Forgot to add - I'm not offended. It's just that I hear this kind of thing a lot. I think about what would happen if I were to faint in the middle of the road. Sometimes despite my dog's alert, it's just not quick enough and I faint during it. If I were in the road and no one was there to help me wake up quickly, what would happen?


----------



## gsdsar

Wow- this has been a great thread- I have learned an enormous amount- so thanks to everyone for sharing and explaining.

I agree that business and owners need to educate themselves, because I would assume that they do not want to offend or do anything illegal, so they dont ask. Before I read this thread I assumed that ESA were Service dogs and if a customer walked in with one and said they were I would let them in. Bettre safe than sorry I guess. 

So thanks for education.


----------



## Lin

Chaos: what you keep describing is not an alert. If you trained the dog to respond in a specific way because you feel dizzy, the dog is not alerting (predicting) something that is going to happen, but reacting to something that IS happening. Same with a diabetic "alert" because the dog is responding to an existing change, not predicting one. If a dog is predicting something there is no way to prove it in a court of law unless you just happen to have the event in court. And since its not something that can be trained, it can't be considered a trained task the way the ADA is written. 
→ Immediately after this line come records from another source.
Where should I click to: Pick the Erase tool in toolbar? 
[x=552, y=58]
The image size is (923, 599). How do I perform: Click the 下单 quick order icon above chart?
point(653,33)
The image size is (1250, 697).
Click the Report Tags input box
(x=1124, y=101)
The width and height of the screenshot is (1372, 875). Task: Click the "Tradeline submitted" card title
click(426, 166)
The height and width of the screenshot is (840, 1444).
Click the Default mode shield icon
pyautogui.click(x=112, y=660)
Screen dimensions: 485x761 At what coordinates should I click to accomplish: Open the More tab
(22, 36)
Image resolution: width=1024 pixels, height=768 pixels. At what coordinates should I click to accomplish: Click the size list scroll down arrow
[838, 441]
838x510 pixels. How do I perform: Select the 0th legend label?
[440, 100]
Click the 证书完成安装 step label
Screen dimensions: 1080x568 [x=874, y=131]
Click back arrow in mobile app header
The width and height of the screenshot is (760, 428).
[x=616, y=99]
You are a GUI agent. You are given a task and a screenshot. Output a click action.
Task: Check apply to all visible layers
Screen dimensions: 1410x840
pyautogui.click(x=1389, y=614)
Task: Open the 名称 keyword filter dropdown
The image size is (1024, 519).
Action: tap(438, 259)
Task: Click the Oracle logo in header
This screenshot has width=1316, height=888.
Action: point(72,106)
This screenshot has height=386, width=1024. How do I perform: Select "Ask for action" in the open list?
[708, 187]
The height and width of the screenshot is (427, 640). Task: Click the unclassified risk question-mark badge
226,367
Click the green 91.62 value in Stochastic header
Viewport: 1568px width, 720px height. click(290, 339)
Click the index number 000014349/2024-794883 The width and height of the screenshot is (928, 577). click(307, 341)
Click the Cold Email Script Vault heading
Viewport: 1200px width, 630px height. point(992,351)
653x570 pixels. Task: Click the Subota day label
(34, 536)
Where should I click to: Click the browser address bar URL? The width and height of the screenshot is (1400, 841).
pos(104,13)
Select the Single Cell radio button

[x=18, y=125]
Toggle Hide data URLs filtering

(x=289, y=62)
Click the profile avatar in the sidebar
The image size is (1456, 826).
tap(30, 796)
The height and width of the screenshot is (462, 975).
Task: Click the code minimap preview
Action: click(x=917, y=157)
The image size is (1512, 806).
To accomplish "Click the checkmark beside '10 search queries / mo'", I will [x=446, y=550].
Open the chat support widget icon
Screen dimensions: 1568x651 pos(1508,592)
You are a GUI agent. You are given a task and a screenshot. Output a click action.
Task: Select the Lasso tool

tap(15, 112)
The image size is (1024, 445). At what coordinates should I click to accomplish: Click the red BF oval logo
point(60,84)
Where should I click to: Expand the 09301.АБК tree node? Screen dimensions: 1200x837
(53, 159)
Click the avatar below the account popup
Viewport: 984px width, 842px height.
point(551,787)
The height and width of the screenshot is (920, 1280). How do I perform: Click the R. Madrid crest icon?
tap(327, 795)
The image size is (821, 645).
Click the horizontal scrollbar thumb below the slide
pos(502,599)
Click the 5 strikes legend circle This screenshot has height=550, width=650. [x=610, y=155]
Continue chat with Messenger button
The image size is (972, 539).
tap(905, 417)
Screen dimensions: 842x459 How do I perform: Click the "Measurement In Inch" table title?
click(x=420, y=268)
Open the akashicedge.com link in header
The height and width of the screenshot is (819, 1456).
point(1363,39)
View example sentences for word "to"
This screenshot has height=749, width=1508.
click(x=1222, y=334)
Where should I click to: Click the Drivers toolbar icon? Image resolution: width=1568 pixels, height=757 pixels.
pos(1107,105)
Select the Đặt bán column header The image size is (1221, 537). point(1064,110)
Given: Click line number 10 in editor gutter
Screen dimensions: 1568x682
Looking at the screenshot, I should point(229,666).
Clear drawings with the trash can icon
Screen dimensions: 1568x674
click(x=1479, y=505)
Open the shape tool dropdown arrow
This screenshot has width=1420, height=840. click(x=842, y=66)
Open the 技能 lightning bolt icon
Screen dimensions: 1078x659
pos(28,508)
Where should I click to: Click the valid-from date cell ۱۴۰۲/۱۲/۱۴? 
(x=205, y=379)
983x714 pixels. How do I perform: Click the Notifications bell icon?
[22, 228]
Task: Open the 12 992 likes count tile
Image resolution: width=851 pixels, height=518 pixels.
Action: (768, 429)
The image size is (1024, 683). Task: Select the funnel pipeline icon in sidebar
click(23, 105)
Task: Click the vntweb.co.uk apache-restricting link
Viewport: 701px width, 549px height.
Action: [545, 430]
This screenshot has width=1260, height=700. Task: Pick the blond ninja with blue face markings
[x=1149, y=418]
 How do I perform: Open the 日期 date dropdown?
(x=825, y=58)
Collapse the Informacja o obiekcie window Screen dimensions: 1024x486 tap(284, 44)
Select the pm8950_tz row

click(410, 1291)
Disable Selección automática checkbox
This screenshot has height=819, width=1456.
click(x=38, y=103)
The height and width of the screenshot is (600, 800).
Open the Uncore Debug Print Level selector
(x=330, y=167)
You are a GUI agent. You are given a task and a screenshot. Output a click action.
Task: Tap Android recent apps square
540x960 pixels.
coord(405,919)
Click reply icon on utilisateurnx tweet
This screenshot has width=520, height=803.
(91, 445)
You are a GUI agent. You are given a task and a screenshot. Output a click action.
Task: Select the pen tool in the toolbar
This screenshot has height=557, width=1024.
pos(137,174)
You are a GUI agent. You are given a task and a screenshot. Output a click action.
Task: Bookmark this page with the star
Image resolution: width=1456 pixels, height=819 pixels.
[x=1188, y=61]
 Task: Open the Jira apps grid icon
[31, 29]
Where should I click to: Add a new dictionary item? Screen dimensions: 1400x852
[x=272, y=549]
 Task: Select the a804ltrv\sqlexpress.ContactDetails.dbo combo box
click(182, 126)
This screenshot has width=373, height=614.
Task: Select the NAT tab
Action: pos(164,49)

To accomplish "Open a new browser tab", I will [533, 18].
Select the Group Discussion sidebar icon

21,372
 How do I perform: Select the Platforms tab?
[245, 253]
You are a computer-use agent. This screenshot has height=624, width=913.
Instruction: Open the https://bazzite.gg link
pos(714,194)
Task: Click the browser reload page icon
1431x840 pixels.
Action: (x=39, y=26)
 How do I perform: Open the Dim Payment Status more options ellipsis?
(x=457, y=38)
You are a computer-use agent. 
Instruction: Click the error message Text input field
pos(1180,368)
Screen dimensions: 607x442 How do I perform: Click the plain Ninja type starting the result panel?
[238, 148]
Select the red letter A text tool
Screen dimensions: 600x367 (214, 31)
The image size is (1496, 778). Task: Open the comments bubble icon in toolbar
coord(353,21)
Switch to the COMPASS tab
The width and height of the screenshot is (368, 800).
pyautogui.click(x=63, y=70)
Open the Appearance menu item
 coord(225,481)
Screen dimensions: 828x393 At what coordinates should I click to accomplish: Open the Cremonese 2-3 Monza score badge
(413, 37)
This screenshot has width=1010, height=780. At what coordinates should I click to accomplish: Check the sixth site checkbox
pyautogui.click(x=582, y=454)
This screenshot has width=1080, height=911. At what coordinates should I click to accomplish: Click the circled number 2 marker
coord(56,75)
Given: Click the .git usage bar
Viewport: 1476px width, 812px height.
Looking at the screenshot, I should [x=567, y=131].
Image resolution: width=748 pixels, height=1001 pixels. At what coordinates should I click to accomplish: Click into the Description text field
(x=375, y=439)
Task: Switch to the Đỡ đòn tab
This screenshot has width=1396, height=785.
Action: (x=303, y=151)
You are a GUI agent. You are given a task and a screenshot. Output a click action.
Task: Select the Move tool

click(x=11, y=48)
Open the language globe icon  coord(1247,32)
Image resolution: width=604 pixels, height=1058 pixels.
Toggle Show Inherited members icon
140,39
The language can catch people up very easily. As I said before, the term alert is used for many things that are not actual alerts. But when discussing an alert in reference to trained tasks, when its not a trained task thats because a true alert is not trained. The term can be then used later with a completely different meaning. Another one is how we describe service dogs as having public access, especially in reference to the difference between service dogs, SDITs, and ESAs. But the service dog itself actually has no public access, its the disabled individual that has the right to be accompanied by their service dog. 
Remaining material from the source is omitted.